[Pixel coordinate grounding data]
=== Begin Enclosure ===

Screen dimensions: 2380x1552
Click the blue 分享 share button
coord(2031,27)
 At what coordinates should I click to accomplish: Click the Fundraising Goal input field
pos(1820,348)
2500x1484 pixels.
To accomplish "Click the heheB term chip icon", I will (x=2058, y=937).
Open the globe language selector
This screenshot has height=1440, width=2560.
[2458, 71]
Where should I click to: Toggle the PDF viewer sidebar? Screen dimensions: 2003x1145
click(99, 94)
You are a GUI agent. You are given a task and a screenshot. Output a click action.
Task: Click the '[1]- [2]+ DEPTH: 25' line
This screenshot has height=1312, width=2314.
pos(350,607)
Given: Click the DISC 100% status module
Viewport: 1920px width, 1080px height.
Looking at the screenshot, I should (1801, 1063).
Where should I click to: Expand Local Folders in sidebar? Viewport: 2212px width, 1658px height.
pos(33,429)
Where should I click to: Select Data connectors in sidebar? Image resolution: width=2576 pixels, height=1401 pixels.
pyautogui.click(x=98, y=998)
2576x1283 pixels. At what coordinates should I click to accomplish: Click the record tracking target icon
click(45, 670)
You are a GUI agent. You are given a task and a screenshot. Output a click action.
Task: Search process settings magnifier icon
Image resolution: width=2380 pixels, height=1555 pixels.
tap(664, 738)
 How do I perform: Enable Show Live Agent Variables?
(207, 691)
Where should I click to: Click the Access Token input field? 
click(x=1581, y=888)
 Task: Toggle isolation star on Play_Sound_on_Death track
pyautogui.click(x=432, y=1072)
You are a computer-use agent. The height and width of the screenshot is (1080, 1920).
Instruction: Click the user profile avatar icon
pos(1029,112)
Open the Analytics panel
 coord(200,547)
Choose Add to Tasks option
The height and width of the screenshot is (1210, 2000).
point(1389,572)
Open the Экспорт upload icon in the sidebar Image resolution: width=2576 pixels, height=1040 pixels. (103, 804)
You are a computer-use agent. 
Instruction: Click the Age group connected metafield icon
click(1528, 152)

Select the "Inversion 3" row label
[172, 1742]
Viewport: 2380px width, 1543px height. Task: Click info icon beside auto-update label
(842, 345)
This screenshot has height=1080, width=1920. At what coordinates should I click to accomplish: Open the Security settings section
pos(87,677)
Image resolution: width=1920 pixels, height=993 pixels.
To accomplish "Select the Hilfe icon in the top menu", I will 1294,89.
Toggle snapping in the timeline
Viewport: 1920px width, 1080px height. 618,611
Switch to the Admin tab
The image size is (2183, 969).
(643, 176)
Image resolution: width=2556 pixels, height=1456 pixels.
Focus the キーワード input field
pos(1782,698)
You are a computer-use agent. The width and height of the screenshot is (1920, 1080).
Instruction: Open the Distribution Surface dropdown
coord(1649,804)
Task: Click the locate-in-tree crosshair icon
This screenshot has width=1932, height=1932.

=== End Enclosure ===

Write out every record verbatim.

Screen dimensions: 2380x1552
Click the blue 分享 share button
coord(2031,27)
 At what coordinates should I click to accomplish: Click the Fundraising Goal input field
pos(1820,348)
2500x1484 pixels.
To accomplish "Click the heheB term chip icon", I will (x=2058, y=937).
Open the globe language selector
This screenshot has height=1440, width=2560.
[2458, 71]
Where should I click to: Toggle the PDF viewer sidebar? Screen dimensions: 2003x1145
click(99, 94)
You are a GUI agent. You are given a task and a screenshot. Output a click action.
Task: Click the '[1]- [2]+ DEPTH: 25' line
This screenshot has height=1312, width=2314.
pos(350,607)
Given: Click the DISC 100% status module
Viewport: 1920px width, 1080px height.
Looking at the screenshot, I should (1801, 1063).
Where should I click to: Expand Local Folders in sidebar? Viewport: 2212px width, 1658px height.
pos(33,429)
Where should I click to: Select Data connectors in sidebar? Image resolution: width=2576 pixels, height=1401 pixels.
pyautogui.click(x=98, y=998)
2576x1283 pixels. At what coordinates should I click to accomplish: Click the record tracking target icon
click(45, 670)
You are a GUI agent. You are given a task and a screenshot. Output a click action.
Task: Search process settings magnifier icon
Image resolution: width=2380 pixels, height=1555 pixels.
tap(664, 738)
 How do I perform: Enable Show Live Agent Variables?
(207, 691)
Where should I click to: Click the Access Token input field? 
click(x=1581, y=888)
 Task: Toggle isolation star on Play_Sound_on_Death track
pyautogui.click(x=432, y=1072)
You are a computer-use agent. The height and width of the screenshot is (1080, 1920).
Instruction: Click the user profile avatar icon
pos(1029,112)
Open the Analytics panel
 coord(200,547)
Choose Add to Tasks option
The height and width of the screenshot is (1210, 2000).
point(1389,572)
Open the Экспорт upload icon in the sidebar Image resolution: width=2576 pixels, height=1040 pixels. (103, 804)
You are a computer-use agent. 
Instruction: Click the Age group connected metafield icon
click(1528, 152)

Select the "Inversion 3" row label
[172, 1742]
Viewport: 2380px width, 1543px height. Task: Click info icon beside auto-update label
(842, 345)
This screenshot has height=1080, width=1920. At what coordinates should I click to accomplish: Open the Security settings section
pos(87,677)
Image resolution: width=1920 pixels, height=993 pixels.
To accomplish "Select the Hilfe icon in the top menu", I will 1294,89.
Toggle snapping in the timeline
Viewport: 1920px width, 1080px height. 618,611
Switch to the Admin tab
The image size is (2183, 969).
(643, 176)
Image resolution: width=2556 pixels, height=1456 pixels.
Focus the キーワード input field
pos(1782,698)
You are a computer-use agent. The width and height of the screenshot is (1920, 1080).
Instruction: Open the Distribution Surface dropdown
coord(1649,804)
Task: Click the locate-in-tree crosshair icon
This screenshot has width=1932, height=1932.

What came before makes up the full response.